::: Data for processing :::

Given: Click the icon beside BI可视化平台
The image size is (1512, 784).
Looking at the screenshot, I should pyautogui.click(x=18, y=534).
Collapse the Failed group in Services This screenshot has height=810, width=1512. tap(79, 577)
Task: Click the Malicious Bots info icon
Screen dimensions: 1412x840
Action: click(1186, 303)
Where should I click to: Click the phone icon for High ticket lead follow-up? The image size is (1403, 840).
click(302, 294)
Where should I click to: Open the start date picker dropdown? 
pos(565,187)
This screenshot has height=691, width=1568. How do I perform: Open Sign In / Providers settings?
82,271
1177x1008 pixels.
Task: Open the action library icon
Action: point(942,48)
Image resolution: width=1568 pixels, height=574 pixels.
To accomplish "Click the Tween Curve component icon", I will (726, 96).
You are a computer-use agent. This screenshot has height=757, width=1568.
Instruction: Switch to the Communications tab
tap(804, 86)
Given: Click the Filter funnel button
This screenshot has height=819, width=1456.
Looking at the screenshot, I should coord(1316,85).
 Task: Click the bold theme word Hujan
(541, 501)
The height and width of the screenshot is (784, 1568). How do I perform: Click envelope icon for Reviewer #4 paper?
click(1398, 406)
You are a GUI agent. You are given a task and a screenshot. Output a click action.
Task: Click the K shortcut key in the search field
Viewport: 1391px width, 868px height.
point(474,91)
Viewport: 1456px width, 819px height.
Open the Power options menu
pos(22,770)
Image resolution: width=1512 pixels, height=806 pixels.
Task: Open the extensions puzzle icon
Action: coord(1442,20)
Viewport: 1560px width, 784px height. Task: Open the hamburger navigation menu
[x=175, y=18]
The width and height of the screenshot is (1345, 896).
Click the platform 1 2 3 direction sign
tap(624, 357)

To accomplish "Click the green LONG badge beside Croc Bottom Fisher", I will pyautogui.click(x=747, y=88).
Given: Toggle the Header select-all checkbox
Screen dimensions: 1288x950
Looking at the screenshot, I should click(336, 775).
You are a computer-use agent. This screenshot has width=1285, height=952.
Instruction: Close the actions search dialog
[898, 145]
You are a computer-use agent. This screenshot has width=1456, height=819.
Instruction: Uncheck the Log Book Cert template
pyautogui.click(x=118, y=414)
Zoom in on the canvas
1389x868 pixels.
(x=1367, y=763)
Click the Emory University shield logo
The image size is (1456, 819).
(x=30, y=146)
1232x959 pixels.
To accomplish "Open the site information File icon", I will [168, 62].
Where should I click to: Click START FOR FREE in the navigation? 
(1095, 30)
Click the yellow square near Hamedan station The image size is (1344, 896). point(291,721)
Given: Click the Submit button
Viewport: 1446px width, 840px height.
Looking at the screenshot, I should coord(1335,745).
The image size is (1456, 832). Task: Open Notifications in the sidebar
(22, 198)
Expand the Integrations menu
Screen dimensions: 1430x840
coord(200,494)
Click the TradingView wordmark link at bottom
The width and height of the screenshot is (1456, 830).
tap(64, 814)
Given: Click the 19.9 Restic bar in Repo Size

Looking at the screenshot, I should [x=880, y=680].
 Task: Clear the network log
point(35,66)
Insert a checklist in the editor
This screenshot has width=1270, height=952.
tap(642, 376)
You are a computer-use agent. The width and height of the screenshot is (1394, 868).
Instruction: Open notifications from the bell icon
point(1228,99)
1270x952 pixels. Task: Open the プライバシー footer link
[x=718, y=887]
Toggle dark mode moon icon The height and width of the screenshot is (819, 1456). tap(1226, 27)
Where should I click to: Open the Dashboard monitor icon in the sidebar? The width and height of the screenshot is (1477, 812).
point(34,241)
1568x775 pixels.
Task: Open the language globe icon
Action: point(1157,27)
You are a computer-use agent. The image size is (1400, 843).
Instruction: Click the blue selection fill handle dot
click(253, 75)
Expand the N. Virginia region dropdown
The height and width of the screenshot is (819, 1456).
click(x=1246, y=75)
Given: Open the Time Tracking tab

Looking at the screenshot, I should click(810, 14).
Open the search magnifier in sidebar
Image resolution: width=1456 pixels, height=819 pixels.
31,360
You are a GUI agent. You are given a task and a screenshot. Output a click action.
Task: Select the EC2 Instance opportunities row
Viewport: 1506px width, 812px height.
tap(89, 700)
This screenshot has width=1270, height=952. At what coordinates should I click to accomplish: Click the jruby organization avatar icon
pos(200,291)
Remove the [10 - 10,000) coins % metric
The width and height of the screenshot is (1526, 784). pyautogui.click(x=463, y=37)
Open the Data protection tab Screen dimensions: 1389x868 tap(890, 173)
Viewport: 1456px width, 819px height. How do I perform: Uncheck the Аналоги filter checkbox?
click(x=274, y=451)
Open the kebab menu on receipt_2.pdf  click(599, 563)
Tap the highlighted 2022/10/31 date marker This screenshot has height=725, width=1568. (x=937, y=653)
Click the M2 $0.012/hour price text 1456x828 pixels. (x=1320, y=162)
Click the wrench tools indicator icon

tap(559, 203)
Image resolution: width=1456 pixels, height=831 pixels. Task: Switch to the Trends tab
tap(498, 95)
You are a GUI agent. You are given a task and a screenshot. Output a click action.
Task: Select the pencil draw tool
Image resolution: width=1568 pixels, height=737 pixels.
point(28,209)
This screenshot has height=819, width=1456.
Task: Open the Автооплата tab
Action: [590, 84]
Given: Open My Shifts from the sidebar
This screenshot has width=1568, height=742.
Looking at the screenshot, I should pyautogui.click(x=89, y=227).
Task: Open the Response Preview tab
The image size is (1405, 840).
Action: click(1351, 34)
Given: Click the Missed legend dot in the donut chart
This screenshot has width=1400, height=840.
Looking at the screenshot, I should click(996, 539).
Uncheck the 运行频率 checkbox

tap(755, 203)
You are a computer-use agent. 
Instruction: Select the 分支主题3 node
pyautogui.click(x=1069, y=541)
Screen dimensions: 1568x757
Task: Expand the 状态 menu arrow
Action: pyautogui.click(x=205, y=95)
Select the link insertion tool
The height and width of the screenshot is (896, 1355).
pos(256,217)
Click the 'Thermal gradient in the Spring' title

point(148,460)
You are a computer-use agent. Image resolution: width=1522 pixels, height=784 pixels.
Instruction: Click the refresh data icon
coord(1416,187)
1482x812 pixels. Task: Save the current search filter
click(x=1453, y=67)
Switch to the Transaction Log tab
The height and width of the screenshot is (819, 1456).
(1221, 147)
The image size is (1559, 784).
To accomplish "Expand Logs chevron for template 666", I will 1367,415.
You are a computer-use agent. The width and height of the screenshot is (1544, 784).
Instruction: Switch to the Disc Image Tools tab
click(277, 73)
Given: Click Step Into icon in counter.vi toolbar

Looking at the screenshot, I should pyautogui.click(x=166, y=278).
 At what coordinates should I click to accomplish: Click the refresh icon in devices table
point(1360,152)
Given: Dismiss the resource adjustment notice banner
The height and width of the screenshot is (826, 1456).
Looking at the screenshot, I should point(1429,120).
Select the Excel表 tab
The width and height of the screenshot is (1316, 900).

:::

Requirement →
Return, with no change at all, every line in the entries above from the line containing "Image resolution: width=1568 pixels, height=574" through the line containing "Given: Click the Filter funnel button".

Answer to this exercise →
Image resolution: width=1568 pixels, height=574 pixels.
To accomplish "Click the Tween Curve component icon", I will (726, 96).
You are a computer-use agent. This screenshot has height=757, width=1568.
Instruction: Switch to the Communications tab
tap(804, 86)
Given: Click the Filter funnel button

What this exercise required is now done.